/---

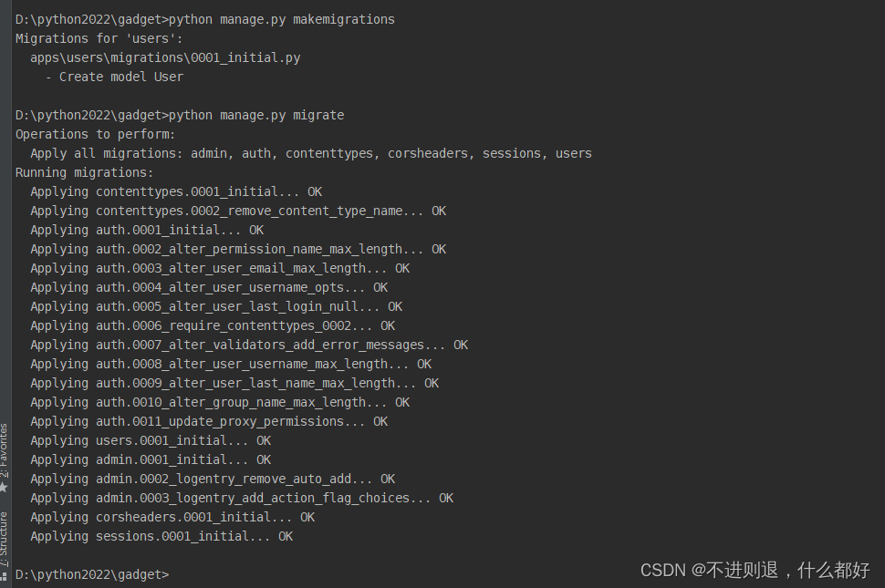Click the last empty D:\python2022\gadget> prompt
885x588 pixels.
(92, 574)
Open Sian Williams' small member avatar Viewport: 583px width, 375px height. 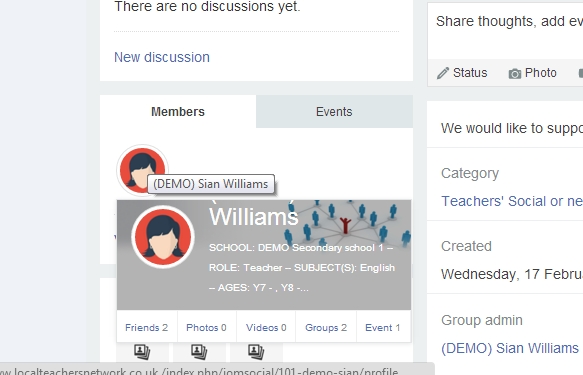tap(142, 170)
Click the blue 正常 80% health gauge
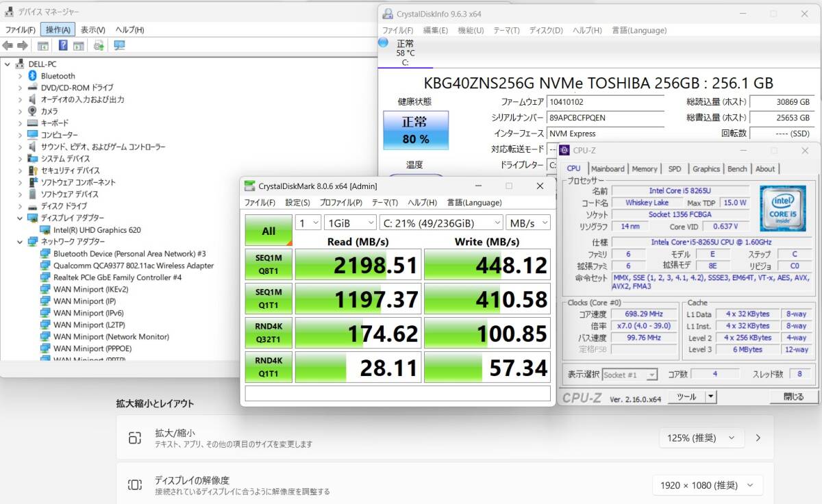822x504 pixels. click(x=416, y=130)
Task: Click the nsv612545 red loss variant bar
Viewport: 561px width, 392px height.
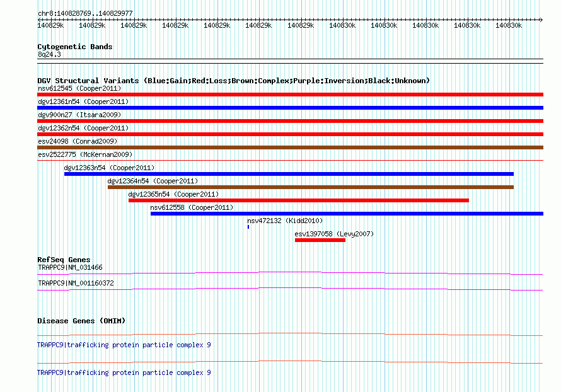Action: pos(290,95)
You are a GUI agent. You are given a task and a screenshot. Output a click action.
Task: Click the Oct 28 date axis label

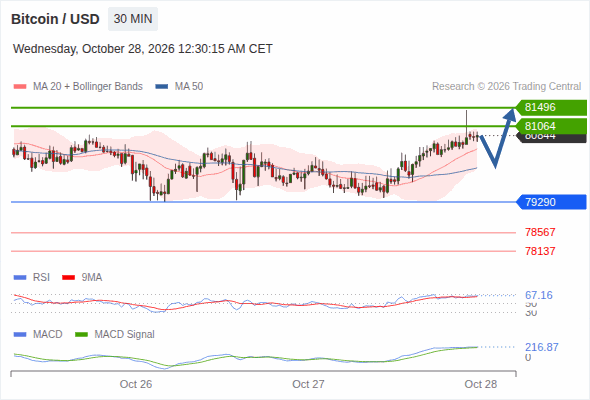pos(481,384)
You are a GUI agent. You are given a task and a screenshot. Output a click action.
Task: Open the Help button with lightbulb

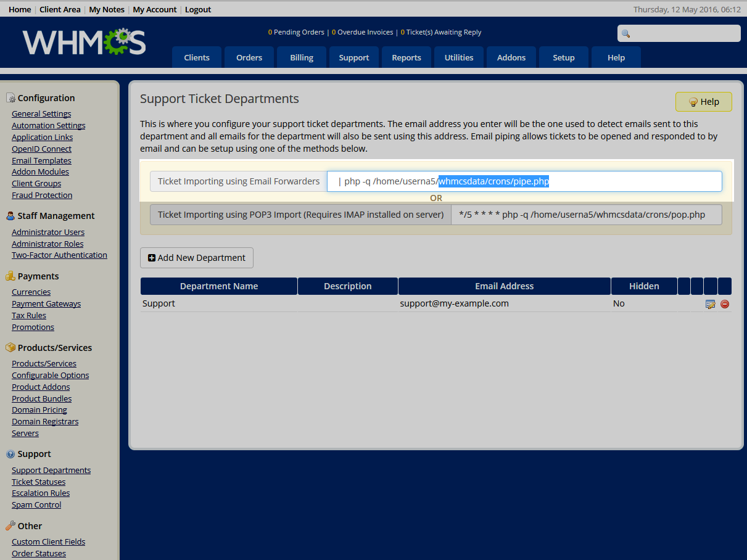[x=703, y=102]
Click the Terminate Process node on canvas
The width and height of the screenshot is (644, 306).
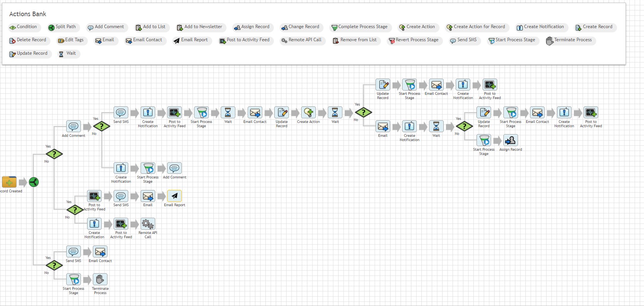click(x=100, y=279)
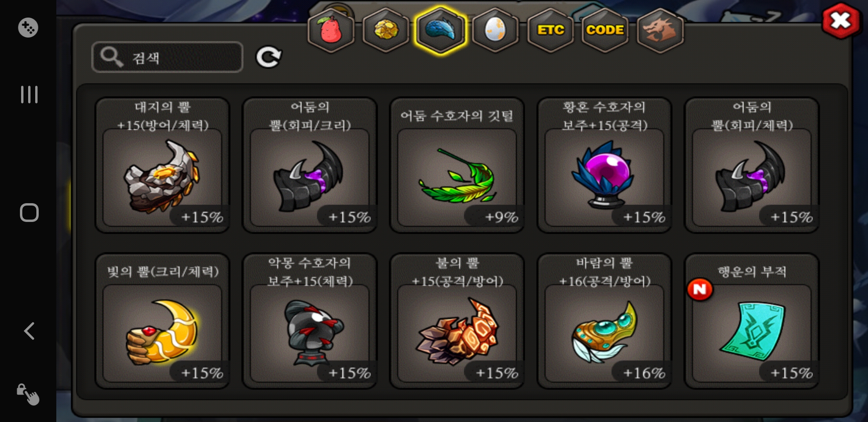Switch to the blue horn equipment tab

(441, 30)
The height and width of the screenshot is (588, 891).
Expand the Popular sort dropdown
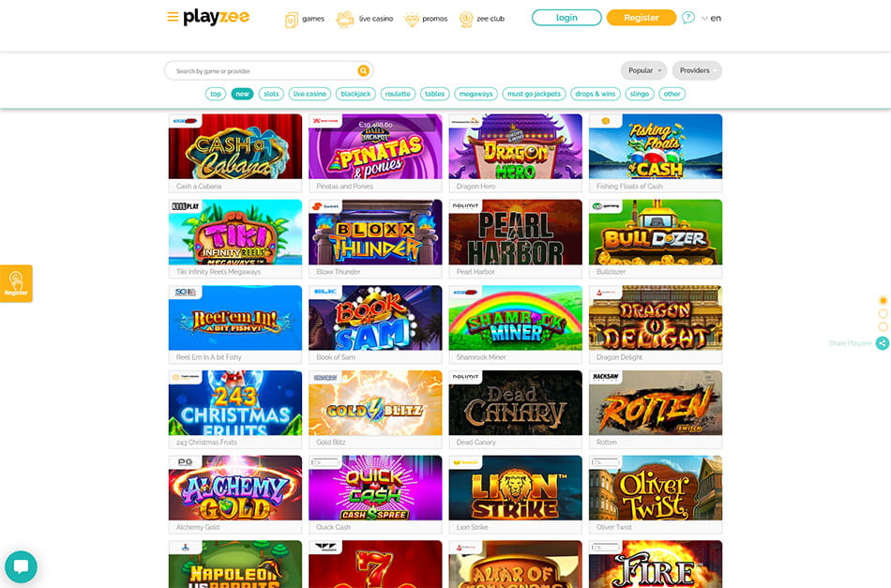tap(643, 70)
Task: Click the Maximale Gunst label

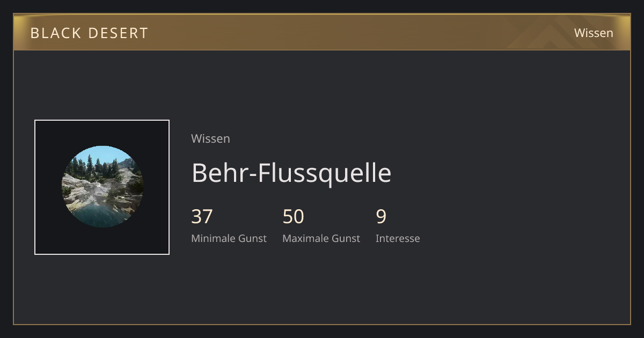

\---

EXERCISE AIM:
Look above for the line holding "Click the blue 正常 80% health gauge" and output everything from it down to the line holding "The height and", both ends included, exactly and without images.

SOLUTION:
Click the blue 正常 80% health gauge
822x504 pixels. click(x=416, y=130)
Task: Click the nsv612545 red loss variant bar
Viewport: 561px width, 392px height.
Action: pos(290,95)
You are a GUI agent. You are given a task and a screenshot. Output a click action.
Task: Click the Oct 28 date axis label

pos(481,384)
You are a GUI agent. You are given a task and a screenshot. Output a click action.
Task: Open the Help button with lightbulb

[x=703, y=102]
Click the Terminate Process node on canvas
The width and height of the screenshot is (644, 306).
click(x=100, y=279)
Switch to the blue horn equipment tab

(441, 30)
The height and width of the screenshot is (588, 891).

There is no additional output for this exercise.